Speculation is that Marvel Studios is going to cherry pick from the “Secret Invasion” storyline by Brian Michael Bendis. In that story, the Skrulls quietly took the places of key characters and manipulated the Marvel Universe for years before beginning the full onslaught.

With “Infinity War” on the horizon, it’s possible that the MCU will see the first Skrulls Easter eggs left in that movie. By the time “Captain Marvel” hits theaters, we may be seeing the Marvel version of “Invasion of the Body Snatchers.”

So with all this Skrulls talk, where do you start picking up the key issues?


If you have the money to spend, go ahead and put your hands on this historic Marvel comic.

Back in 1962, Stan Lee and Jack Kirby gave us our first collective glimpse of the Skrulls as they invaded the cosmic world of the Fantastic Four. Originally, these guys were none-too-threatening. Frankly, Dobby the House Elf and Gizmo probably bullied them in the school lunch line. As the years went on and other artists and writers put the Skrulls to use, they gradually became more menacing, but the seed was planted back in the ‘60s.

I mentioned having extra money to spend for this one. You’re going to need it. It was only in July that a CGC 0.5 sold for a penny shy of $500. Want a higher grade? Pony up over $1,000 for anything over a 5.0.


Despite the Skrulls’ lengthy history in Marvel comics, they didn’t become a major threat until 2008 when the aforementioned Bendis polished off an old idea and gave us “Secret Invasion.”

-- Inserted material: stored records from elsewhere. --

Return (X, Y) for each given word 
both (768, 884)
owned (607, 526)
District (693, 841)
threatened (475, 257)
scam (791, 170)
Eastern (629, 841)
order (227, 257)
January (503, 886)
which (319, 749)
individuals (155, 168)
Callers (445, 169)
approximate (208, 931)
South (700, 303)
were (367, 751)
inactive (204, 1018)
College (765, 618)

Although not the first time the Skrulls tried to replace people on Earth, it was the best written and most engaging of the stories. We saw Elektra revealed to be an impostor after she died, and later, Spider-Woman turned out to be the Skrull Queen as the full invasion took place after the Skrulls planted seeds of doubt in the minds of all the superheroes. In what was one of the more dramatic moments of the story, they even had Iron Man convinced that he might well be a Skrull himself.

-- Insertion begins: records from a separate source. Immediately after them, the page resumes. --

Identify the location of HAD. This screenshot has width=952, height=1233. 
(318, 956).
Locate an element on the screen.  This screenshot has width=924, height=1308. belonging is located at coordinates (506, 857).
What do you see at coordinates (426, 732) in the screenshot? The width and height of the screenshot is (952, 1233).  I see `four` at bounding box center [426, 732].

A single issue of “Secret Invasion” isn’t going to earn major cash, but it’s steadily climbing. Back in April 2016, a CGC 9.8 “Secret Invasion” #1 sold for just $15. Since then, copies have gradually risen, topping out at $50 just last month due to the hype from the “Captain Marvel” film announcement. What you’ll want to do is pick up the full eight-issue set. When you have all eight in a complete, high-grade package, you’ll get more for it.

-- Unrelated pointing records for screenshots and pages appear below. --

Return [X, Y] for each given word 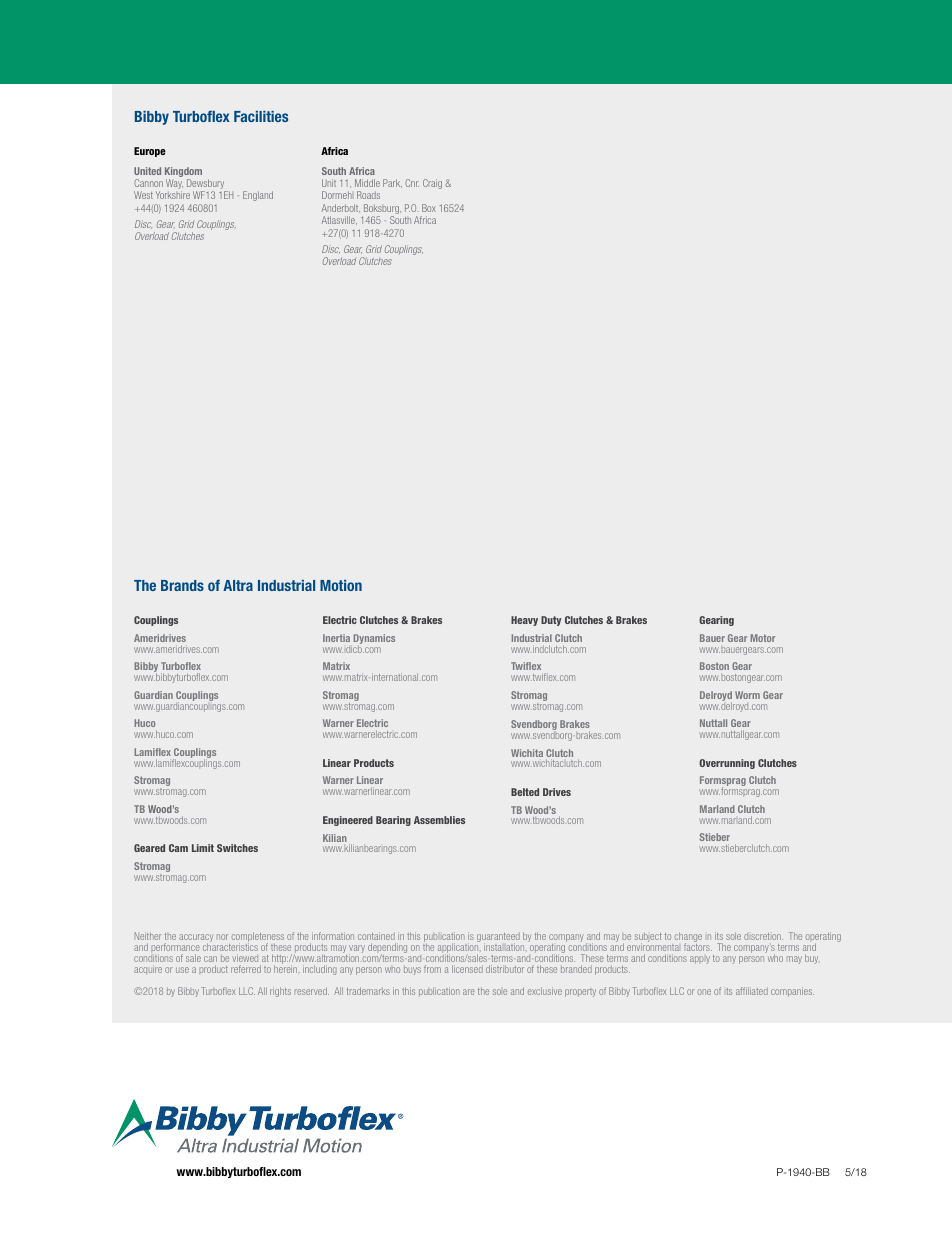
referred [246, 969]
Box [429, 208]
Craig [432, 184]
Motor [763, 638]
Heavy [524, 621]
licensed [467, 969]
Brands [182, 585]
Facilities [261, 116]
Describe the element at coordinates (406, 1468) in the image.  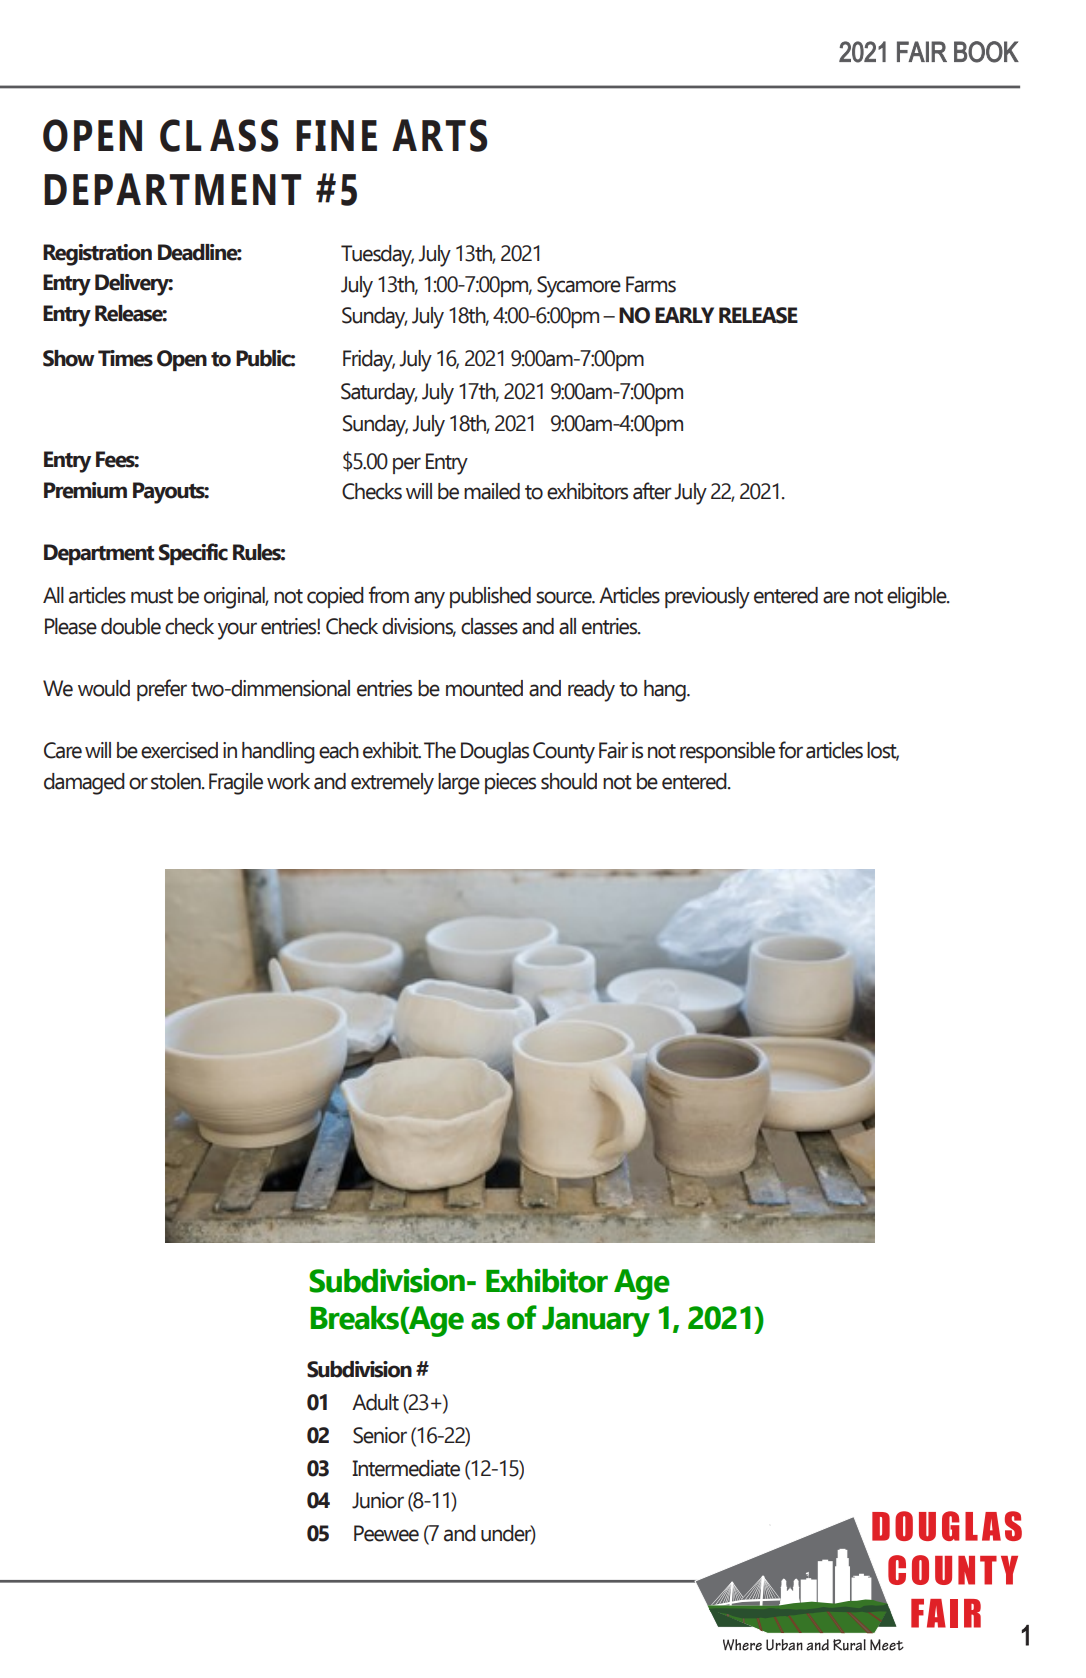
I see `Intermediate` at that location.
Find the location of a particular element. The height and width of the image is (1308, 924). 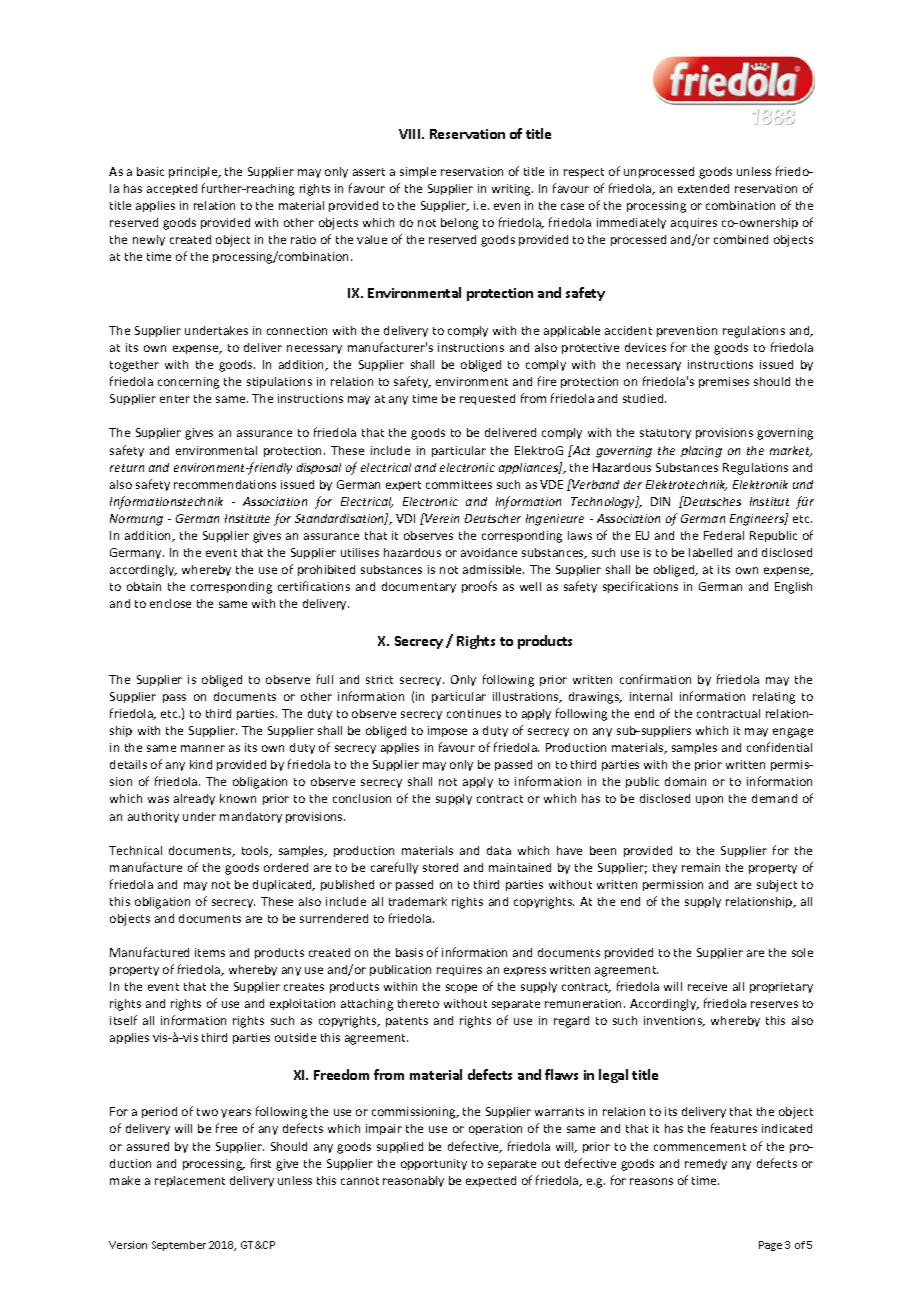

principle is located at coordinates (194, 172).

Unless the Disney/Twentieth Century Fox deal suddenly gains traction, you won’t be seeing any member of the Fantastic Four appearing in the MCU. Still, the “Trial of Reed Richards” storyline is a major key in the Skrulls storyline, and I would imagine it will be adapted to fit with the on-screen Avengers.

You see, the Skrulls – and everyone else whose worlds were devoured by the Purple-Hatted Giant – were not pleased with Mr. Fantastic when he saved Galactus’s life. Galactus, who was just doing what he does, ate the Skrulls’ homeworld which held a few billion of their people. It’s understandable that they wanted to see him pay for this, but Reed Richards kept the eating machine from hitting the eternal buffet. So, in “Fantastic Four” #261-262, the survivors of Galactus’s binging put Richards on trial.

How Marvel will adapt a storyline that centers on two characters they don’t have the rights to will be interesting. Still, it is foreseeable that some variation of this classic story be brought to life. Who knows? Maybe Tony Stark and Thanos will take the places of Reed Richards and Galactus. We shall see.

On the collecting side of things, now is when you’ll want to grab your copy of “FF” #261. Earlier this month, a CGC 9.8 sold for $85, and it’s likely the value for that issue will continue to rise, especially if the MCU hints at using the story.